### Data for the task

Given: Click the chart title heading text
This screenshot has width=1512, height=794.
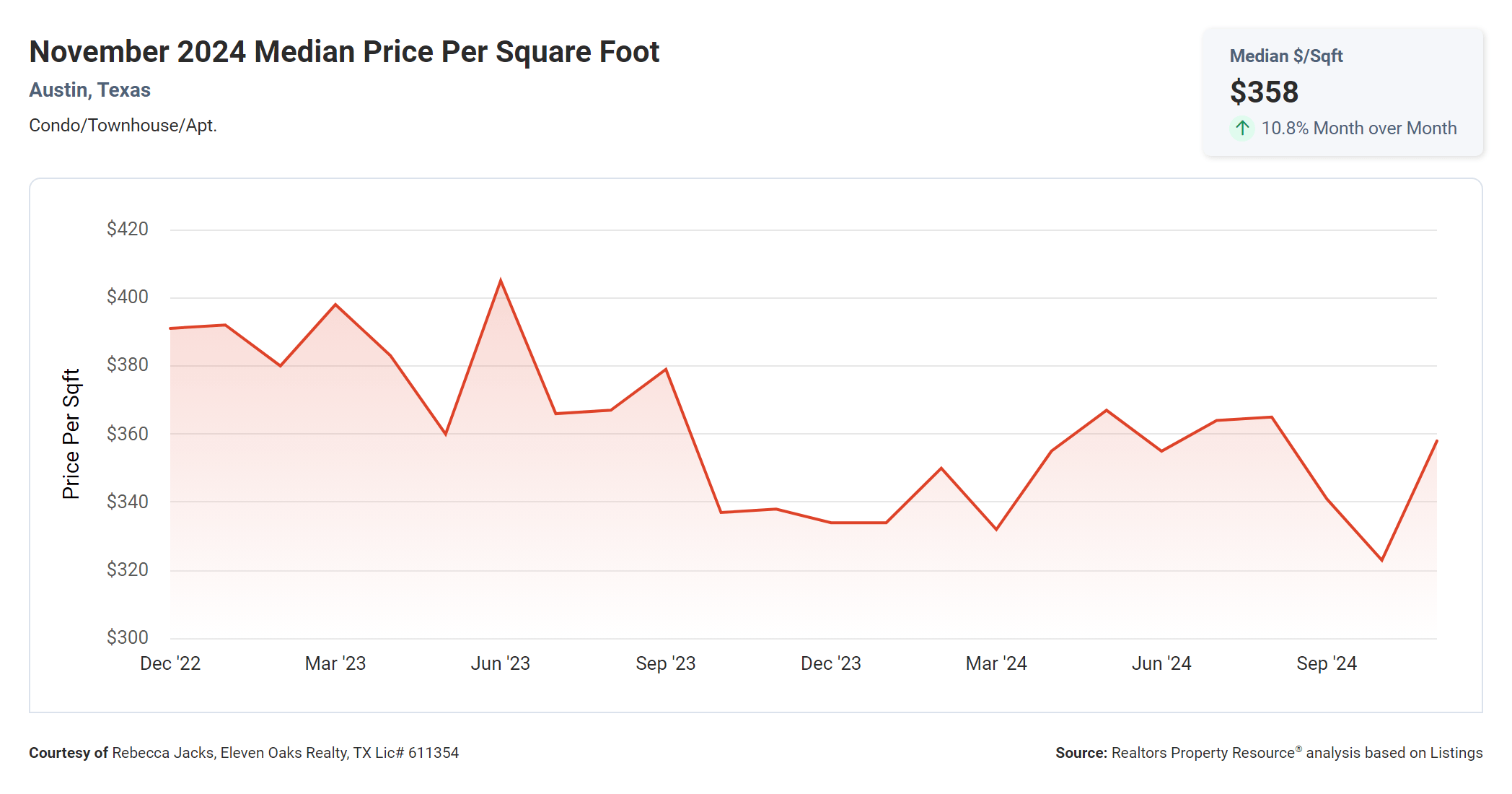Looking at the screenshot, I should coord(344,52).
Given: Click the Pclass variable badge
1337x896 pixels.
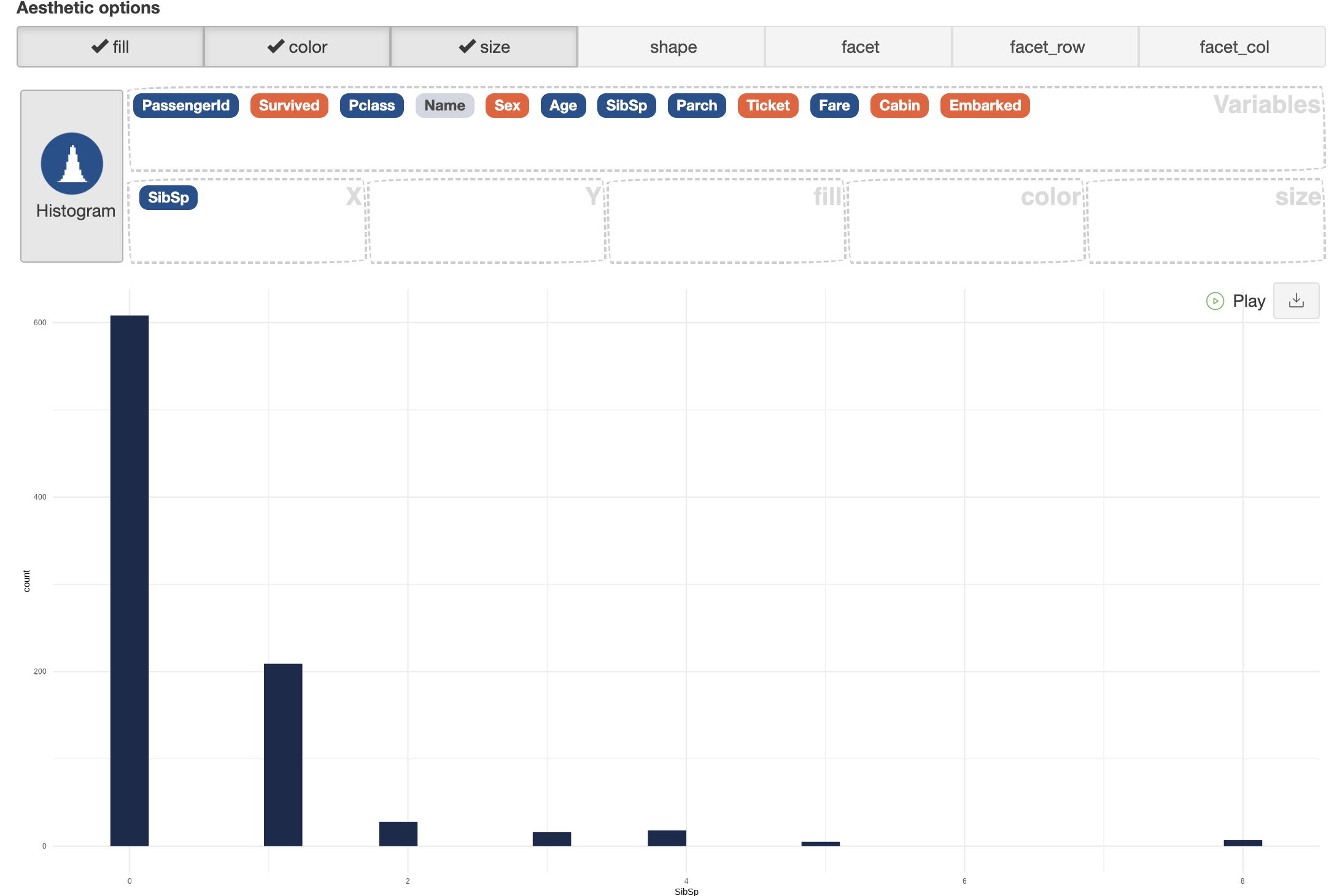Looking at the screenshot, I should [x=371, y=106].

######
### Data for the task

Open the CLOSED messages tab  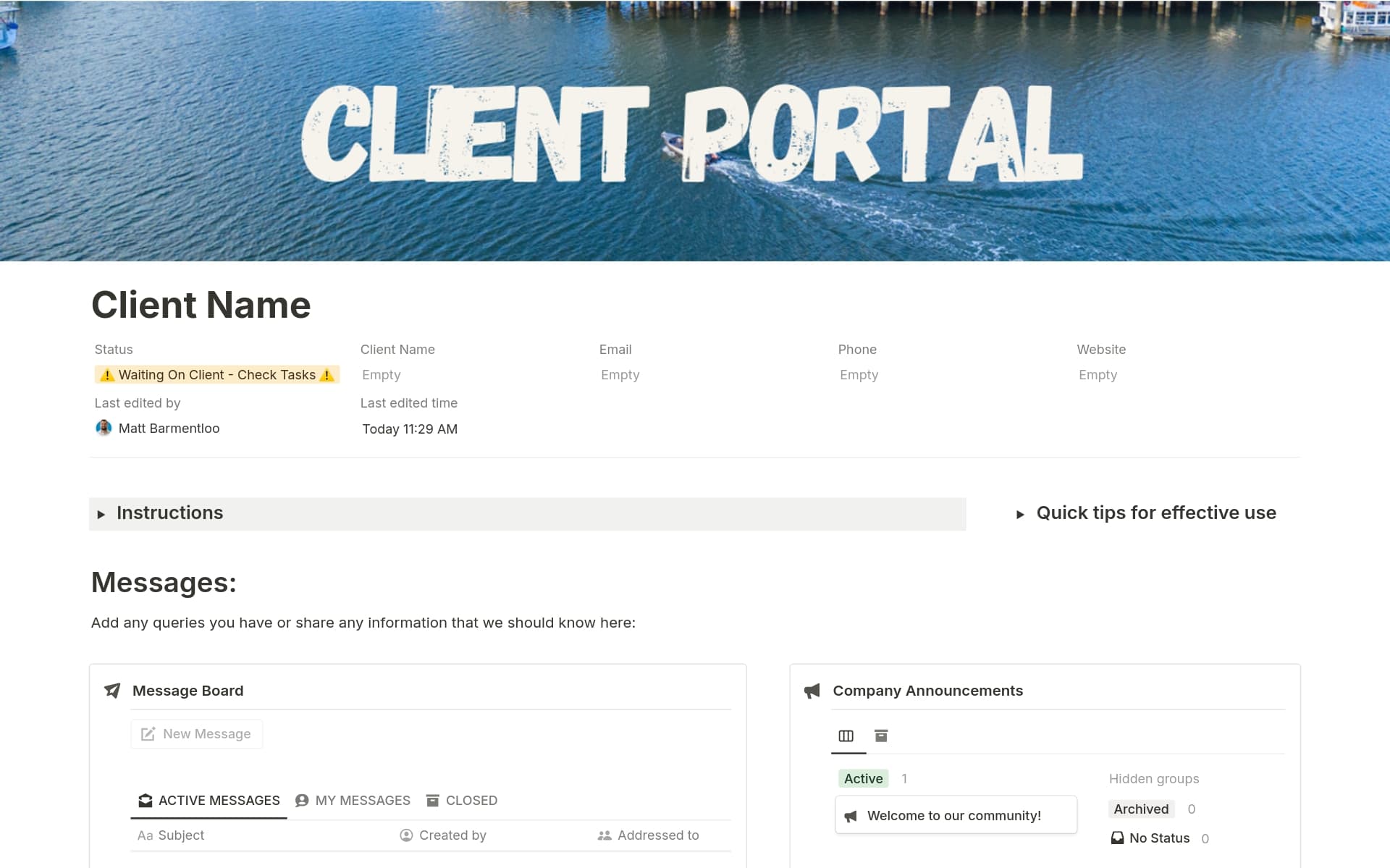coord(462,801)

######

Your assignment -> Give the number of lines in the records above that contain "Given", with no other words.

Written solution -> 2